──────── MATERIAL FOR THIS TASK ────────

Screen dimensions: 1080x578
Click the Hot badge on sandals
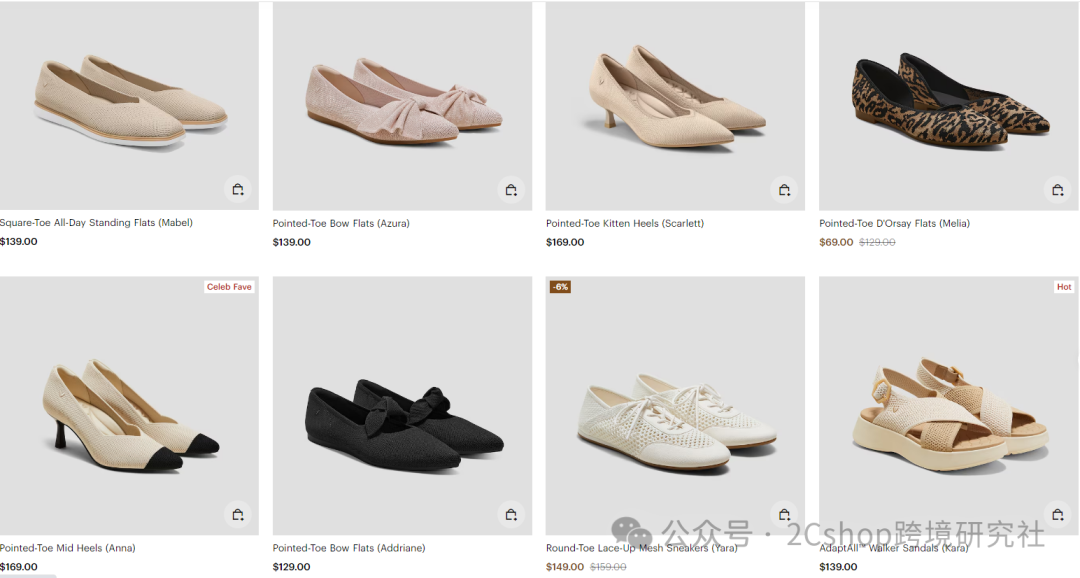click(1064, 287)
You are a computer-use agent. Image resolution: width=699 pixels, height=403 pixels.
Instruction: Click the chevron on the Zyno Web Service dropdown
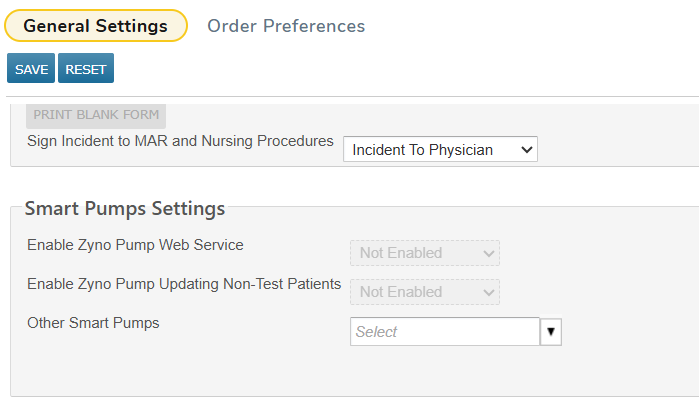click(x=489, y=253)
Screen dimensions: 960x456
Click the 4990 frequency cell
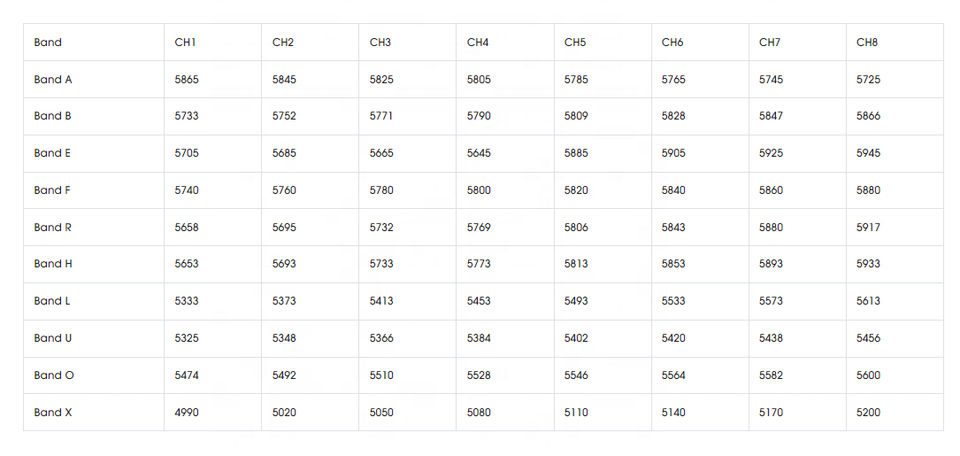coord(187,412)
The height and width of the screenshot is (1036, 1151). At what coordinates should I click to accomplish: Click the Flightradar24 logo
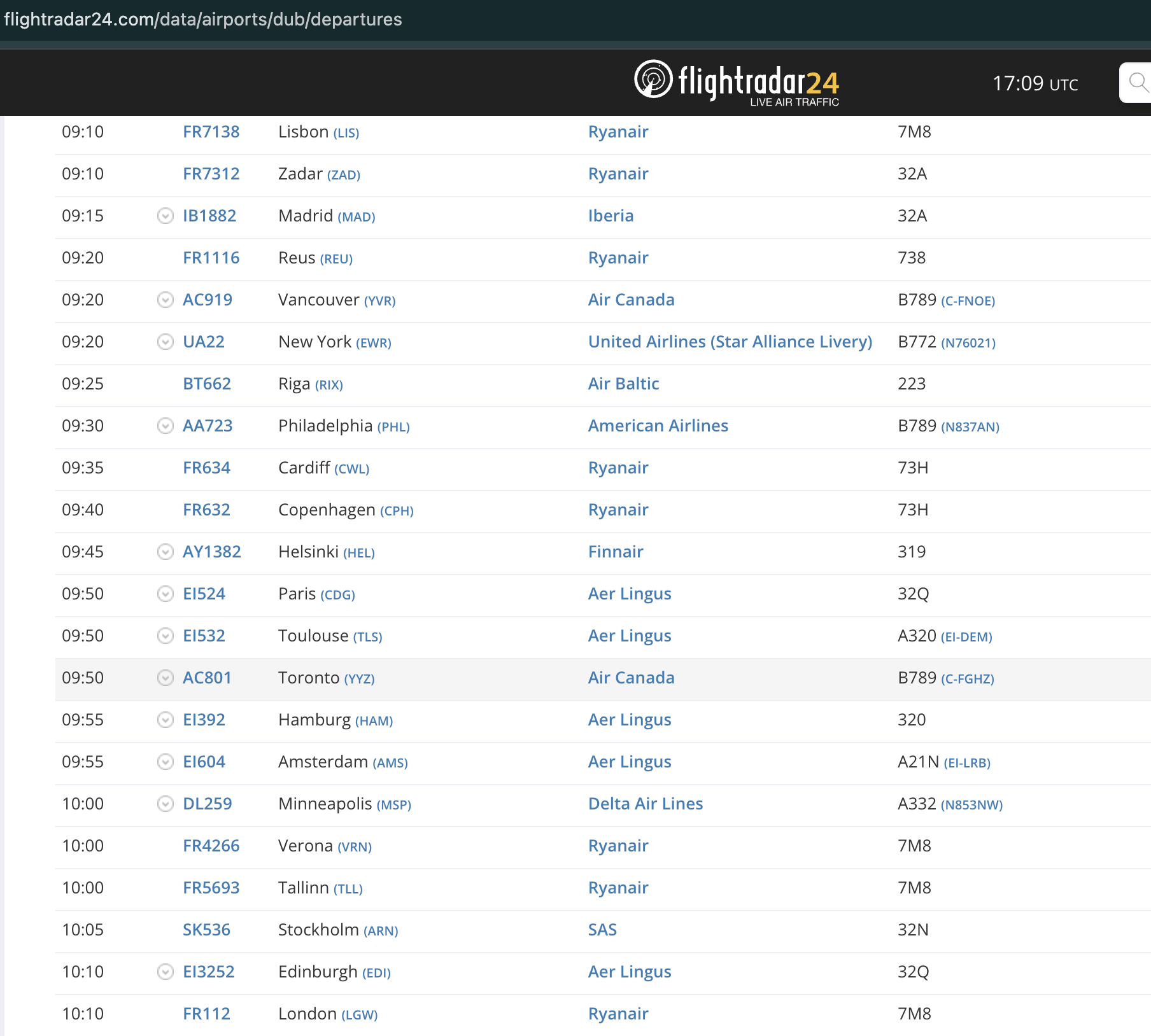click(x=737, y=83)
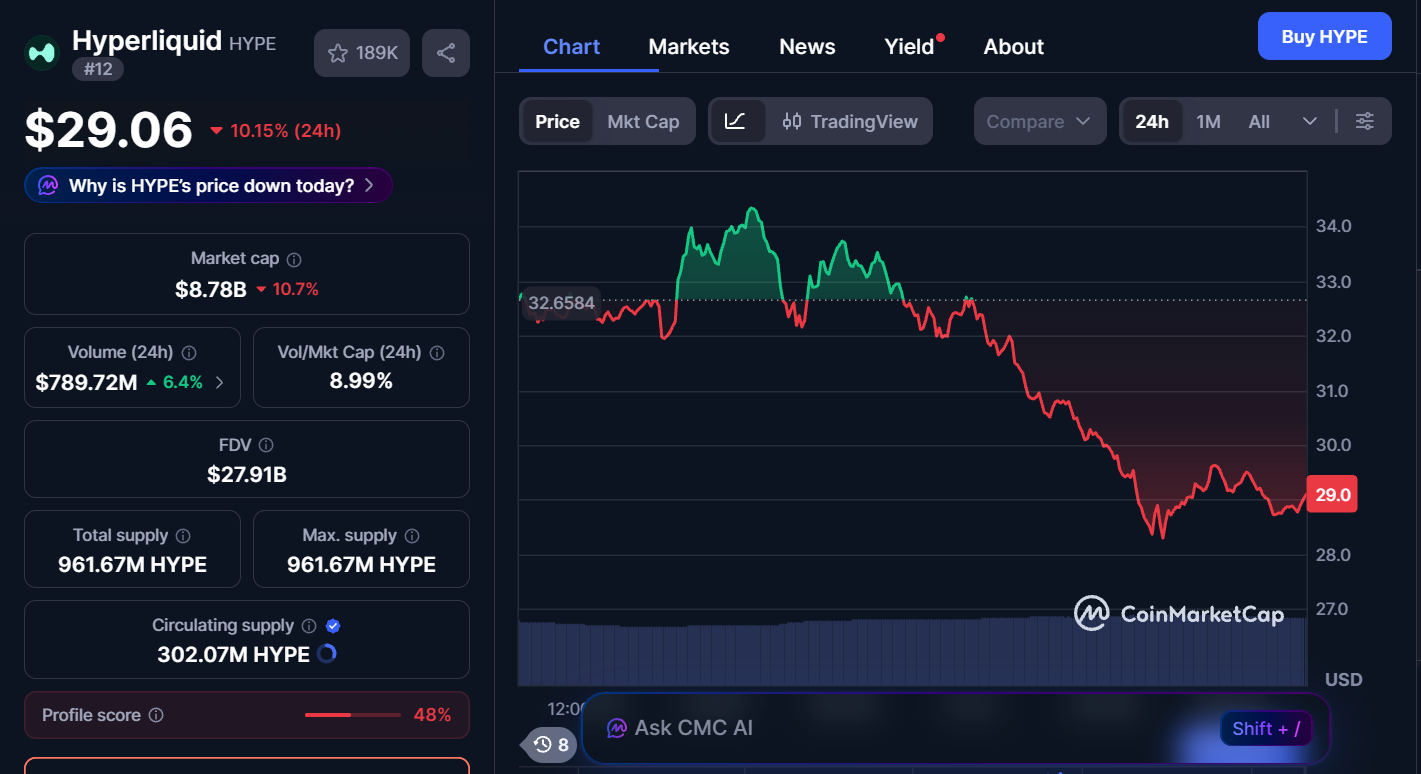Click the Market cap info icon
1421x774 pixels.
pos(293,258)
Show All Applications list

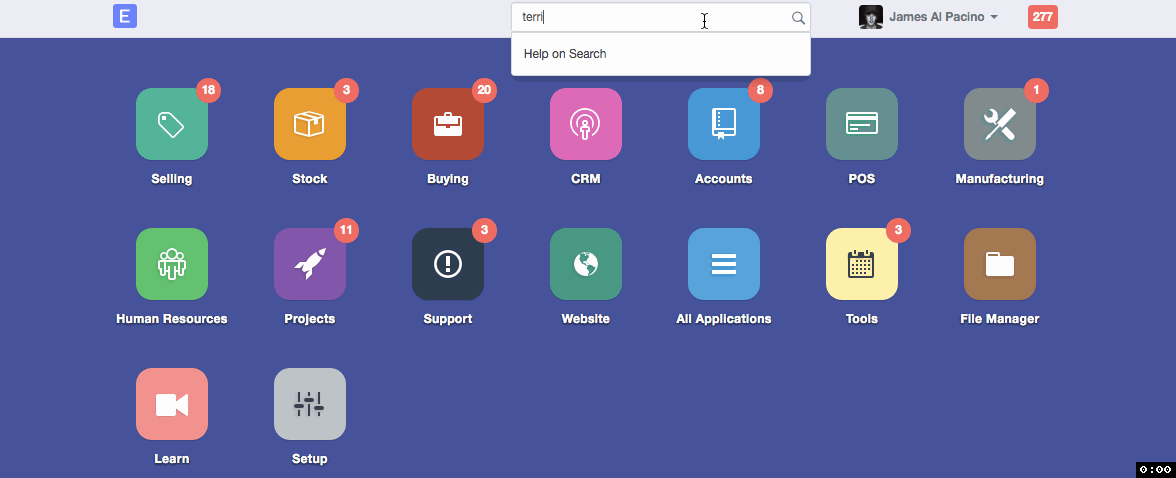[x=724, y=264]
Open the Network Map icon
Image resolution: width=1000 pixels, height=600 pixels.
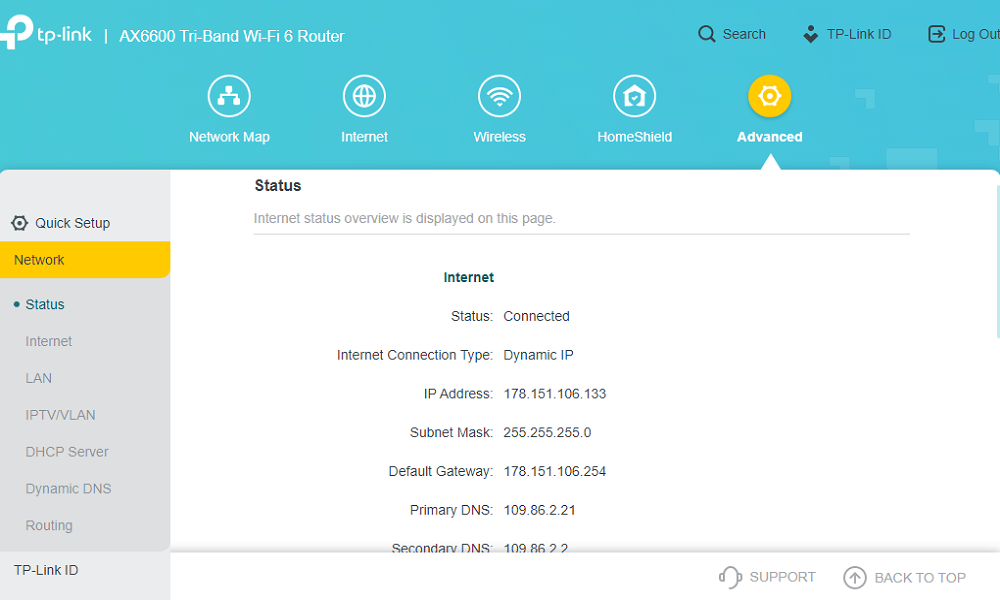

────────

[TASK TO COMPLETE]: Could you present every line of the entries above as a Markdown table with the columns "No." and "Line", skipping blank lines and leaving out the pictures?

[EXERCISE RESULT]:
| No. | Line |
|---|---|
| 1 | Screen dimensions: 1080x578 |
| 2 | Click the Hot badge on sandals |
| 3 | click(1064, 287) |
| 4 | You are a computer-use agent. Image resolution: width=699 pixels, height=403 pixels. |
| 5 | Instruction: Click the chevron on the Zyno Web Service dropdown |
| 6 | click(x=489, y=253) |
| 7 | Screen dimensions: 960x456 |
| 8 | Click the 4990 frequency cell |
| 9 | coord(187,412) |
| 10 | The height and width of the screenshot is (1036, 1151). At what coordinates should I click to accomplish: Click the Flightradar24 logo |
| 11 | click(x=737, y=83) |
| 12 | Click the Market cap info icon |
| 13 | 1421x774 pixels. |
| 14 | pos(293,258) |
| 15 | Show All Applications list |
| 16 | [x=724, y=264] |
| 17 | Open the Network Map icon |
| 18 | Image resolution: width=1000 pixels, height=600 pixels. |